In the IT sector, all existing companies would be given better facilities where to work. Labour would also continue to back the SmartCity project. Labour also saw an urgent need for more young people to be trained in IT to ensure that investors found the workers they needed here, rather than having to import them.

Dr Sant said the financial services sector had done well over the past few years but benefits from this sector were not trickling down to the rest of the economy. Nonetheless, the MLP would like this sector to double its turnover in the next four years. Here again, a major effort would be needed to ensure that the sector found the human resources it needed to grow. Here too a Labour government would set up a commission with the sector leaders to come up with recommendations to grow this sector.

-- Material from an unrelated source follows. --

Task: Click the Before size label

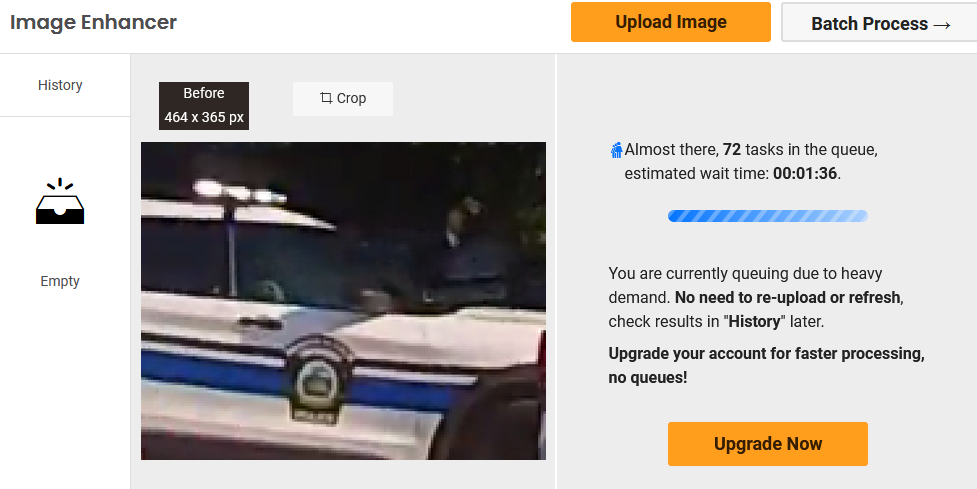Action: coord(204,105)
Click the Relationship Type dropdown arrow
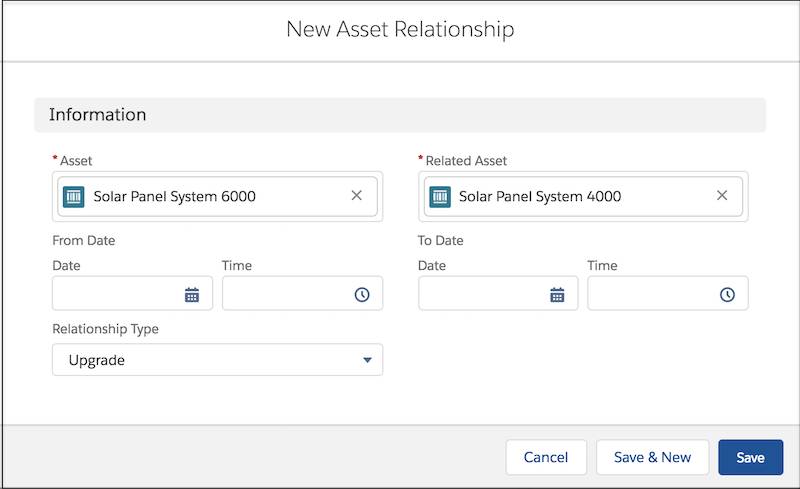 click(x=367, y=360)
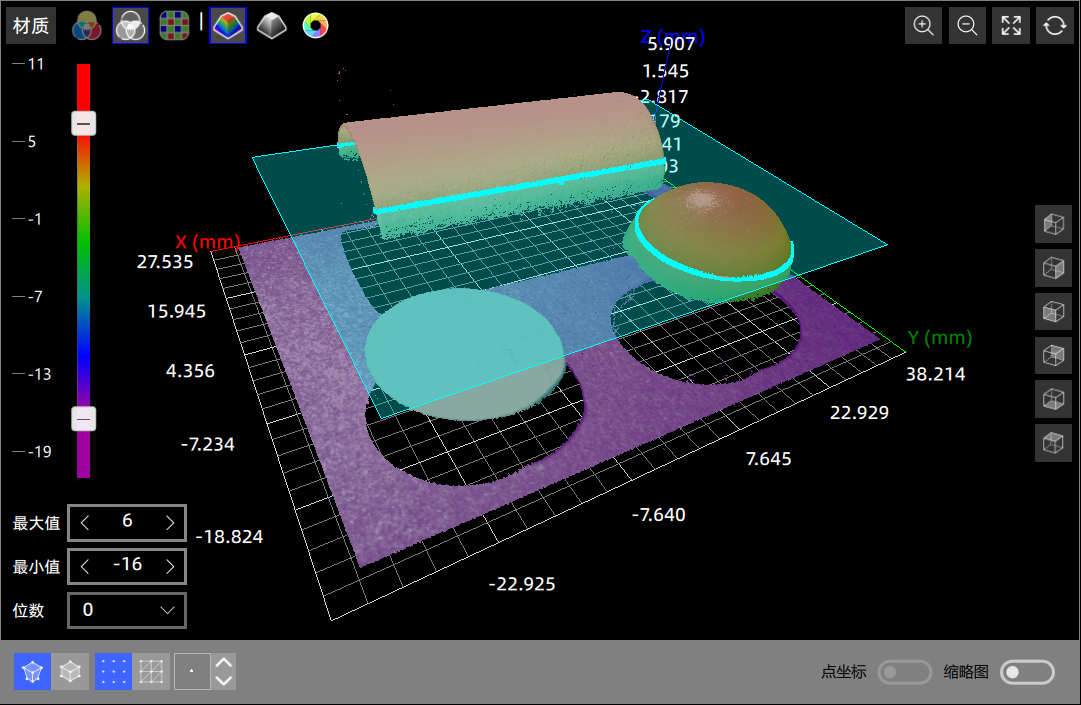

Dr Sant said micro -enterprises had faced problems over the past few years but would under Labour find stronger backing, including lower compliance costs. One of the major projects, mentioned for the past 14 years or so, the Ta’Qali crafts village, would finally be carried out. Small workshops would also be able to relocate to new workshops given to them on emphyteusis by the government.

Agro-industry would find the same nature of support as other industries.

Dr Sant said the MLP wanted to bring about real economic growth of between 4-6 percent per annum in real terms. But it would be ensured that workers’ rights were respected and all workers should benefit from the fruit of economic growth. A Labour government would not tolerate exploitation of workers, like when they were forced to go round regulations, such as when they were told by their employers to register as self-employed.